Acredito que o ser humano precise de tempo para processar sentimentos, contextos, situações e experiências que, de modo geral, delineiam e alimentam sua existência. Valorizo uma carta há tempos esperada, um artesanato dedicado e uma comida feita com afeto, mesmo que demorada. Não é porque a fibra ótica torna tudo mais rápido que temos de obedecer às necessidades da fibra ótica. Não faz sentido pautarmos nossas relações sociais pela impessoalidade do ritmo de produção que só interessa ao mercado. Afinal, estar atualizado significa comprar um aparelho novo a cada temporada. E viva o esgotamento dos recursos naturais planetários!

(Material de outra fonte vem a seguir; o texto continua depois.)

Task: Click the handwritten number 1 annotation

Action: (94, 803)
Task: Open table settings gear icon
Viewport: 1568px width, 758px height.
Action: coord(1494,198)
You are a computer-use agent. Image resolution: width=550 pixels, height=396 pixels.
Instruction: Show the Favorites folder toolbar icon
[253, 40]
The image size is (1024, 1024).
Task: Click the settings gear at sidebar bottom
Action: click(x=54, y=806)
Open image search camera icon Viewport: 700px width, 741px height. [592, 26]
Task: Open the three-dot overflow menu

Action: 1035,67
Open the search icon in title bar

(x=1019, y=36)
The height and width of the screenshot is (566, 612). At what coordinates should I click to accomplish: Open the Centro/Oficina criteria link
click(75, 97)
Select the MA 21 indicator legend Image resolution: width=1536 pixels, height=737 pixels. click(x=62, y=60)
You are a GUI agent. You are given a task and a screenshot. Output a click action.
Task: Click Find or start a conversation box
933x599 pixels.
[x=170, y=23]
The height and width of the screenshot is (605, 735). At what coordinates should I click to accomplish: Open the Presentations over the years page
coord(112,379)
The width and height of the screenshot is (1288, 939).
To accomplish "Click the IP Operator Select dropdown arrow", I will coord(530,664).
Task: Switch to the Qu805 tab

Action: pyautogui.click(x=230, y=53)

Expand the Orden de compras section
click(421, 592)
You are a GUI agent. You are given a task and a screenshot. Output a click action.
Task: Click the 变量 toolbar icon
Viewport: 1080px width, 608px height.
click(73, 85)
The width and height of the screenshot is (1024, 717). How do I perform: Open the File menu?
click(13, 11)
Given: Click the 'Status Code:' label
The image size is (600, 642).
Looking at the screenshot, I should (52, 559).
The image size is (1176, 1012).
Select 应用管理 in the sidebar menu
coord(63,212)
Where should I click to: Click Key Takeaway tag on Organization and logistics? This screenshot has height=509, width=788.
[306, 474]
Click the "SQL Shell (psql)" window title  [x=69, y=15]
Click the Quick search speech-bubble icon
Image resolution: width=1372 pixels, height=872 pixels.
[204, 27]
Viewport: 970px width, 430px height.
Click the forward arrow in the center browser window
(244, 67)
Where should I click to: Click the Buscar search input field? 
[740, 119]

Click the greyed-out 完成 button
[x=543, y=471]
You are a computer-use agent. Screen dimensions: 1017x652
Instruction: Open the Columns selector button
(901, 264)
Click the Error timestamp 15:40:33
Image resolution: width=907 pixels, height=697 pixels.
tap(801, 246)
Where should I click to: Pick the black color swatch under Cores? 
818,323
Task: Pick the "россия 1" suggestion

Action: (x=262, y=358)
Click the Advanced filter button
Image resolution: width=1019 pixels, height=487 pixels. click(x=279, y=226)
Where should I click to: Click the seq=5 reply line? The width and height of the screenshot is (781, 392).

Posso “ter o mundo em minhas mãos”, mas para que? Porque, pensando bem, não quero estar eternamente plugado a nada; nem me comunicar do espaço com a Terra; ser bisbilhotado, monitorado, espionado ou classificado; dar satisfação de onde fui, com quem fui e do que fiz (nem para a minha mulher, imagine para a CIA!); ter de baixar “aplicativos grátis” para me expressar em programas de televisão, portais da internets e blogs do mundo inteiro; e, muito menos, assistir “meu programa de TV predileto, a qualquer hora, em qualquer lugar”. Enfim, não quero que um software tome conta da minha vida, intrometendo-se em meu cotidiano, por meio de gemidos, miados ou assovios, desviando e superficializando minha atenção, enquanto minha mente poderia estar obtendo e processando conhecimentos verdadeiramente orgânicos.

Quanto mais rápido o gado é tocado, menos ele reflete sobre seu destino, no matadouro. O que me lembra essa gente esbaforida que se atropela por  um simples computador, para concluir que definitivamente meus pais não me educaram para este mundo; eles jamais imaginaram que a vida fosse se tornar tão irracional.